Most DIOs reported serving on important institutional committees (89.7%) other than the Graduate Medical Education Committee (GMEC). Of those respondents, the majority (91.3%) indicated such involvement seemed to help with accomplishing DIO responsibilities (see Table 3).
We introduced the idea of competencies with the following statement in the survey: “In light of the current focus on competencies, it is important to know what competencies you see as important for a successful DIO.” Over 95% of respondents selected five competency items as essential from the list of 13 that we provided: professionalism, verbal communication skills, interpersonal skills, leadership skills, and written communications skills (see Table 4). In addition, we gave respondents the option to add to our list in a comment section. We then reviewed all respondents’ comments on competencies for emerging themes; few respondents wrote in additional competencies, none of which was listed more than once. Several commented that the list seemed complete as presented.
The most frequent comments were: required competencies probably would vary according to an organization’s structure; having good support staff was essential if a DIO did not possess a particular competency; and a DIO must be viewed as a leader, expert, and role model. In addition, two respondents’ specific comments seemed noteworthy: “[a] DIO has to be a jack of all trades and a master of many” and “when you don’t know, know who [sic] to ask.”
We asked respondents about the likelihood of their using five specific resources (see Table 5). The majority (83.1%) indicated they would be very likely to use resources such as templates for GME policies, contracts, and affiliation agreements. Over 50% reported that they were very likely to attend DIO-specific training and would use data on DIO demographics. About one third of respondents (32.1%) indicated they would be very likely to attend a DIO certification program, but, of note, several wrote in that they would not like to see such a program mandated. Respondents listed no additional resources in the comments section.
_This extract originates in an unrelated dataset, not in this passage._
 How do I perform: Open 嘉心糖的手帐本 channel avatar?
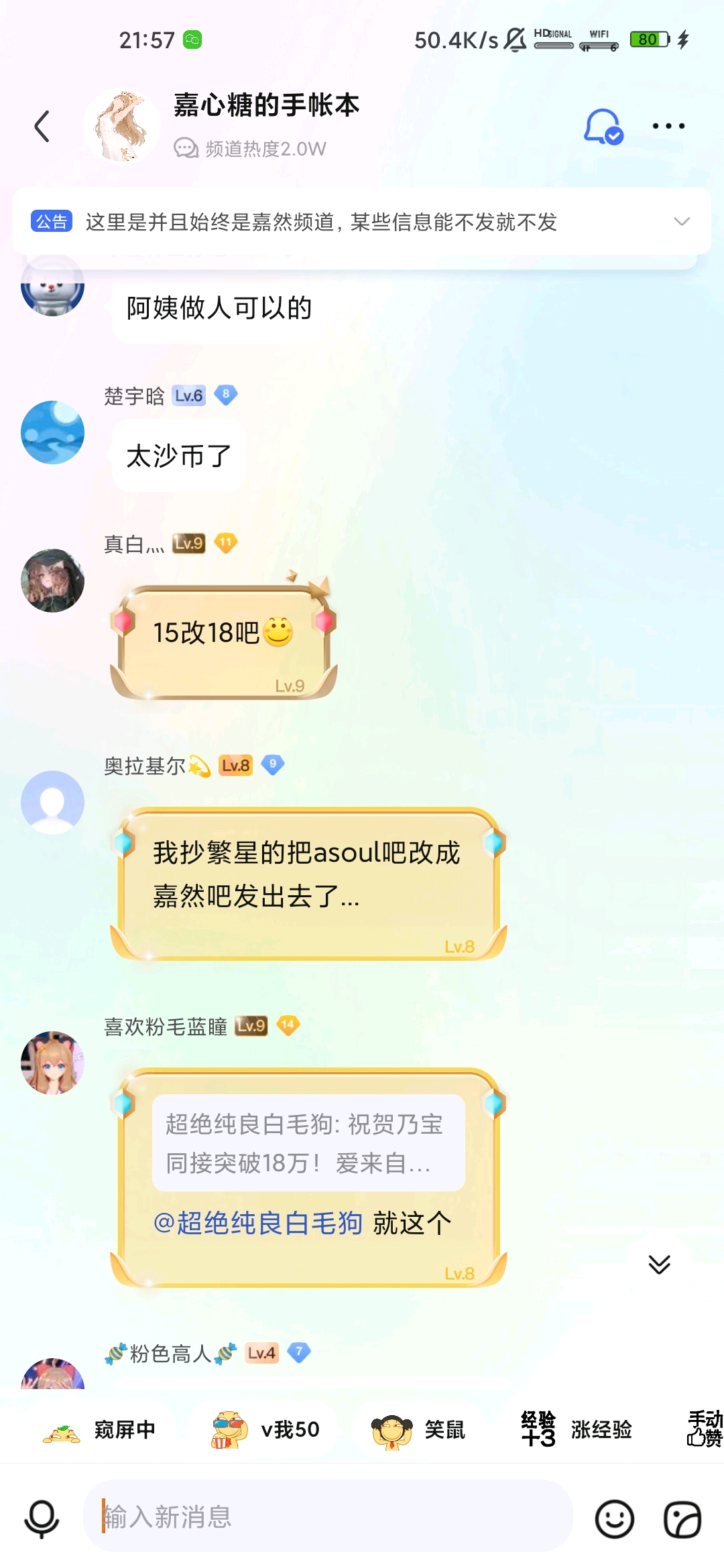121,127
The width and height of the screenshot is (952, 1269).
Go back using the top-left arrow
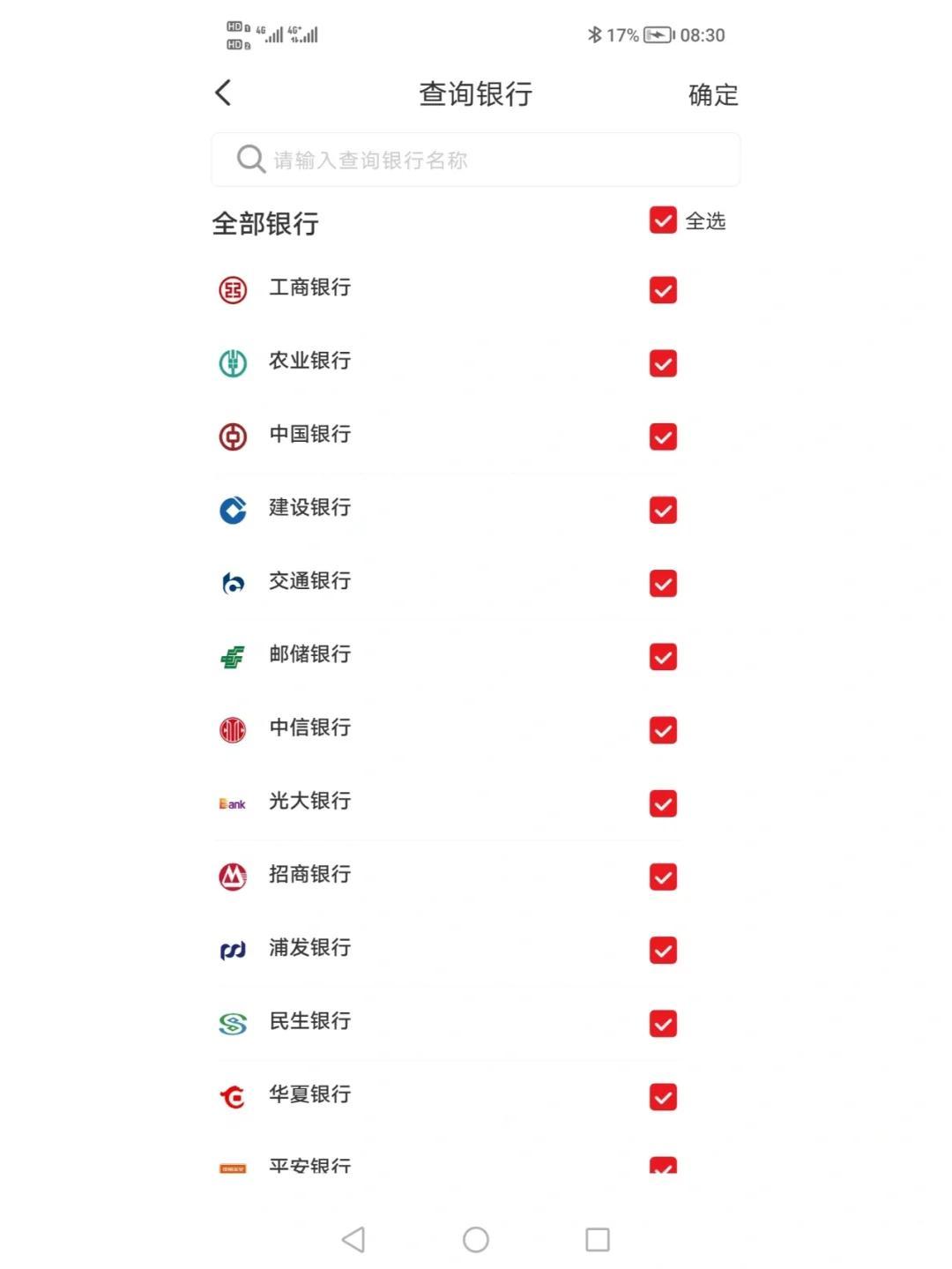[x=224, y=93]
This cross-sectional survey of DIOs had a 66.9% return rate and likely is representative of the views held by current DIOs at the time the survey was completed. The survey responses identified and defined DIOs’ perceptions of minimum DIO experience and training requirements, additional training desired by persons fulfilling the role, committee service viewed as helpful for reinforcing and enhancing the image of an institution’s DIO, professional competencies believed to be essential for successful job performance, and resources DIOs were most likely to use and need for accomplishing their jobs as expected.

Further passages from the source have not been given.